---------- 学習テキスト
まず自分のFlashに対する経験を書いてみる。
Flashとバックエンド(サーバサイド)の間に立ってコミュニケーションをするモジュールをFlexで作った。というのが一番技術的にFlashに近づいたところかな。
これを作る前はFlashが直接バックエンド(またはJavascript経由でバックエンド)と直接コミュニケーションしていたんだけど、色々と問題(実装したFlash毎に通信方法が違ったり、通信環境のエラー処理をFlash側にそれぞれ書かなかったりいけなかったり)が出てきたので間にデータハンドリング用の層を作った。また、Flashから直接サーバサイドやJavascriptとやりとりするのを禁止にして、Flashのプログラマの人がpureなFlashの制作に集中できるようにした。
それと、ActionScriptというところで言うとAdobe Flexでそれなりの規模のアプリケーションは作ったことはある。
--------------------
---------- 元データ
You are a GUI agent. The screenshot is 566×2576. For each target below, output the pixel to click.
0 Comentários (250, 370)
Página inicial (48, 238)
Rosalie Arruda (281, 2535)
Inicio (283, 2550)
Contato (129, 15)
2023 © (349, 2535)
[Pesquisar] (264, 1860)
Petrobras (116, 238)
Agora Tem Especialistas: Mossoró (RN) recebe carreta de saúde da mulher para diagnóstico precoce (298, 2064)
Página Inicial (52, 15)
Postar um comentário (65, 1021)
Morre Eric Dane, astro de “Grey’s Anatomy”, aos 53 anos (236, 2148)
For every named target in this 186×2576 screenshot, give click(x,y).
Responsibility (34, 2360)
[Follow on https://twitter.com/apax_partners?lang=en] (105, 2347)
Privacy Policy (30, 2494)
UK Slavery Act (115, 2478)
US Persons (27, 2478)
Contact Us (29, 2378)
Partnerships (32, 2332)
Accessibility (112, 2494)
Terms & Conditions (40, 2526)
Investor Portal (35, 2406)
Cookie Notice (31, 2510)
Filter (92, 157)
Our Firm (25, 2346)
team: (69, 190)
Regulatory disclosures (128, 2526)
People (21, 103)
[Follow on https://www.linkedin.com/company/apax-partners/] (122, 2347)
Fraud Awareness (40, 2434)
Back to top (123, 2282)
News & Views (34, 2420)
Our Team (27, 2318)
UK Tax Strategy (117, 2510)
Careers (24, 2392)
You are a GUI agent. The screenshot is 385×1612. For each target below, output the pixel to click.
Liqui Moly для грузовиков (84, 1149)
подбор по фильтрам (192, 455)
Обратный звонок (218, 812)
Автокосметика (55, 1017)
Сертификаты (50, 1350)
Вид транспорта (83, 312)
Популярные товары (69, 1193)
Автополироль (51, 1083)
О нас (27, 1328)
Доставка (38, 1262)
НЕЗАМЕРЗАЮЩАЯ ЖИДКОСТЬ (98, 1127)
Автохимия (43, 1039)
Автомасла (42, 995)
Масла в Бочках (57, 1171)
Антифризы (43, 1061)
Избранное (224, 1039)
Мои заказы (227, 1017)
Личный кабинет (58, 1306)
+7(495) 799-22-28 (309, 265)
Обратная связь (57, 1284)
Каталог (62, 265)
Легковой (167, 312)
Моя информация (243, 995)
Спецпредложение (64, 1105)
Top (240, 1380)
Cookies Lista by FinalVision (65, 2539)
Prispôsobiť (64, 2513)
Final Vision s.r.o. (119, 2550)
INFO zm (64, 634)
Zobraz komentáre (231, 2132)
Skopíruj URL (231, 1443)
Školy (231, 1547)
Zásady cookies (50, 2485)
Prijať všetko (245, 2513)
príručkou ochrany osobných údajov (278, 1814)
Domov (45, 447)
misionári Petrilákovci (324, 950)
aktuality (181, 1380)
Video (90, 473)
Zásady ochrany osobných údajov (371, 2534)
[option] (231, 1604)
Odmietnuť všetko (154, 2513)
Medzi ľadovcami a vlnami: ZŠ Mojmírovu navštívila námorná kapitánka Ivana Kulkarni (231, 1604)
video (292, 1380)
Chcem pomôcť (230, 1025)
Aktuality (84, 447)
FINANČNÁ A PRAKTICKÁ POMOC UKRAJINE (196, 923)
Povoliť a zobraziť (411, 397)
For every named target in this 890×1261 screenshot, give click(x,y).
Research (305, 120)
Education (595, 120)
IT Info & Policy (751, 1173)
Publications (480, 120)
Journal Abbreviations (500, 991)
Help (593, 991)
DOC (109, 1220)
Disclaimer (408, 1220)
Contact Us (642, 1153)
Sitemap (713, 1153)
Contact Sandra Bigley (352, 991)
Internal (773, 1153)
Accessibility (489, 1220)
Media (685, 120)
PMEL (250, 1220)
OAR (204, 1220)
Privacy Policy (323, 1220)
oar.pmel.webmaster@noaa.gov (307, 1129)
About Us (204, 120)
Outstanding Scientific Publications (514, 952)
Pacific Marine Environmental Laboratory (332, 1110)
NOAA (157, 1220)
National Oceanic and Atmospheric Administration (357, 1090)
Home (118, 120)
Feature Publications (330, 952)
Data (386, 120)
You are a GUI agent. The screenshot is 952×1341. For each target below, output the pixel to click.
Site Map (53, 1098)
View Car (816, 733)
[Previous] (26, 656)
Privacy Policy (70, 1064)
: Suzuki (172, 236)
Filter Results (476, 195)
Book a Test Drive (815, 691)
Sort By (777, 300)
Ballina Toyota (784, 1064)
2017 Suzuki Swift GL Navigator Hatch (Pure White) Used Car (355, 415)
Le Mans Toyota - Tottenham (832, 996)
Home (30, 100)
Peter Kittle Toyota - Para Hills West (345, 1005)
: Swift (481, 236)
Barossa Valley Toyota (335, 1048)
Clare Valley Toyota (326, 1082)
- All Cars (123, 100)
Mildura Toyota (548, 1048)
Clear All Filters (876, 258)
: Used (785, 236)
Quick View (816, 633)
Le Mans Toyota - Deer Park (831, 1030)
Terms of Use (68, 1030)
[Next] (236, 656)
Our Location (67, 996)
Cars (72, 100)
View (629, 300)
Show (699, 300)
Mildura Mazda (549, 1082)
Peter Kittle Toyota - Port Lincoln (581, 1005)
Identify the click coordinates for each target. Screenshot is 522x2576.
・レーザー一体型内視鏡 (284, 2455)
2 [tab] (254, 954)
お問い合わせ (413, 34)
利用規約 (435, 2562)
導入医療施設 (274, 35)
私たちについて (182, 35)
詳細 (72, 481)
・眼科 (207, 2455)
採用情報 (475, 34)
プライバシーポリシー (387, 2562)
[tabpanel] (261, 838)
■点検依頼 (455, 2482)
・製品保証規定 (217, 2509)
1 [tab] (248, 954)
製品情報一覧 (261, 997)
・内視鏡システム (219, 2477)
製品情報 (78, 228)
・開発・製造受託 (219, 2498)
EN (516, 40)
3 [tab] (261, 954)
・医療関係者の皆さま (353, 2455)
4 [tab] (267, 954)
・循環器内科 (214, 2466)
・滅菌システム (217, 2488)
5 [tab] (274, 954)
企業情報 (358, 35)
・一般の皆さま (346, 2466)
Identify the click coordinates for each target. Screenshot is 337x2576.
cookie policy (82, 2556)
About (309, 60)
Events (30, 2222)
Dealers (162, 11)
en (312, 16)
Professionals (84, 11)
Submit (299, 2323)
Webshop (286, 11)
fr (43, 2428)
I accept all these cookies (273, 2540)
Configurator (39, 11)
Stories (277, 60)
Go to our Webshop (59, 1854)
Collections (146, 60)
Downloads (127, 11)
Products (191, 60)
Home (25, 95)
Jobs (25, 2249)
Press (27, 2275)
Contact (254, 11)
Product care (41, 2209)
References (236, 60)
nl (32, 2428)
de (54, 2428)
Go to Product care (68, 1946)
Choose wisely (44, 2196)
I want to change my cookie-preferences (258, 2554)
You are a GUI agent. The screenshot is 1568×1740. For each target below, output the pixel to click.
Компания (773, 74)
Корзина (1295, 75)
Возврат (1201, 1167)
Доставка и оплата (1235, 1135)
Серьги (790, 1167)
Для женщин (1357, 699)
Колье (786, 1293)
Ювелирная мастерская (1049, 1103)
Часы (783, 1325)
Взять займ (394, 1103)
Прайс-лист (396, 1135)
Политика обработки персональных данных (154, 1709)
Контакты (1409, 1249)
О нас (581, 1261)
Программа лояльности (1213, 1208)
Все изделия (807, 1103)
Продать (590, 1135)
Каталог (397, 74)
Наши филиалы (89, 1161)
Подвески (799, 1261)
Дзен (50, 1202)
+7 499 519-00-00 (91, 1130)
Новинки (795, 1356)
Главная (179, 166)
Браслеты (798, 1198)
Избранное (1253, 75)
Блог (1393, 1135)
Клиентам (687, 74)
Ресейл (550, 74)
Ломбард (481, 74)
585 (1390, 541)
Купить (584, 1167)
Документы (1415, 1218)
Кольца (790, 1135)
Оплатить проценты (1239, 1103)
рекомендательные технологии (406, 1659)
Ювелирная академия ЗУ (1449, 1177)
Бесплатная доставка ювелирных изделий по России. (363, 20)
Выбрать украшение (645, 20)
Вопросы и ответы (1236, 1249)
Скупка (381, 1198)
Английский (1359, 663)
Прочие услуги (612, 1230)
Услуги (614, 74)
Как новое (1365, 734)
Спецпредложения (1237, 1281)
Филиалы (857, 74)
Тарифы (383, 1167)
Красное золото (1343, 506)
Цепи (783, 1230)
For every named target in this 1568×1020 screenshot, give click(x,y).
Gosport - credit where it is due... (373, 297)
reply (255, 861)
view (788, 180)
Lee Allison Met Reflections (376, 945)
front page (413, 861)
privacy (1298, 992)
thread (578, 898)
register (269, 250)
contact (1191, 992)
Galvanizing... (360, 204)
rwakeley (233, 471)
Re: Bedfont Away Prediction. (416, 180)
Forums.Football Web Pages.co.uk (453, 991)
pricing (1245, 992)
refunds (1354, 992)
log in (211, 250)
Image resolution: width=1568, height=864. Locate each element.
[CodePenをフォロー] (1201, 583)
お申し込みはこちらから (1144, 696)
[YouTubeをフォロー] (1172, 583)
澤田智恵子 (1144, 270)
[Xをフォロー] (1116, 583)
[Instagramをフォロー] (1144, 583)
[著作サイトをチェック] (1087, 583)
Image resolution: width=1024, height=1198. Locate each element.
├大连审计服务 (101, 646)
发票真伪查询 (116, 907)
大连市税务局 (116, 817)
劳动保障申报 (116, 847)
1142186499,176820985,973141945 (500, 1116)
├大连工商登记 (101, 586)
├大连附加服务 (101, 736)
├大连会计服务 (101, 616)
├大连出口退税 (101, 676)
--------------------
依頼内容 1: 学習テキストの「まず自分のFlashに対する経験を書いてみる。」から「ーションは作ったことはある。」までを、すべてそのまま引用してください。
依頼内容 2: 学習テキストによると、Flashとバックエンドの間に立ってやりとりするモジュールは、何を使って作られましたか。

最終回答 1:
まず自分のFlashに対する経験を書いてみる。
Flashとバックエンド(サーバサイド)の間に立ってコミュニケーションをするモジュールをFlexで作った。というのが一番技術的にFlashに近づいたところかな。
これを作る前はFlashが直接バックエンド(またはJavascript経由でバックエンド)と直接コミュニケーションしていたんだけど、色々と問題(実装したFlash毎に通信方法が違ったり、通信環境のエラー処理をFlash側にそれぞれ書かなかったりいけなかったり)が出てきたので間にデータハンドリング用の層を作った。また、Flashから直接サーバサイドやJavascriptとやりとりするのを禁止にして、Flashのプログラマの人がpureなFlashの制作に集中できるようにした。
それと、ActionScriptというところで言うとAdobe Flexでそれなりの規模のアプリケーションは作ったことはある。

最終回答 2: Flexで作られました。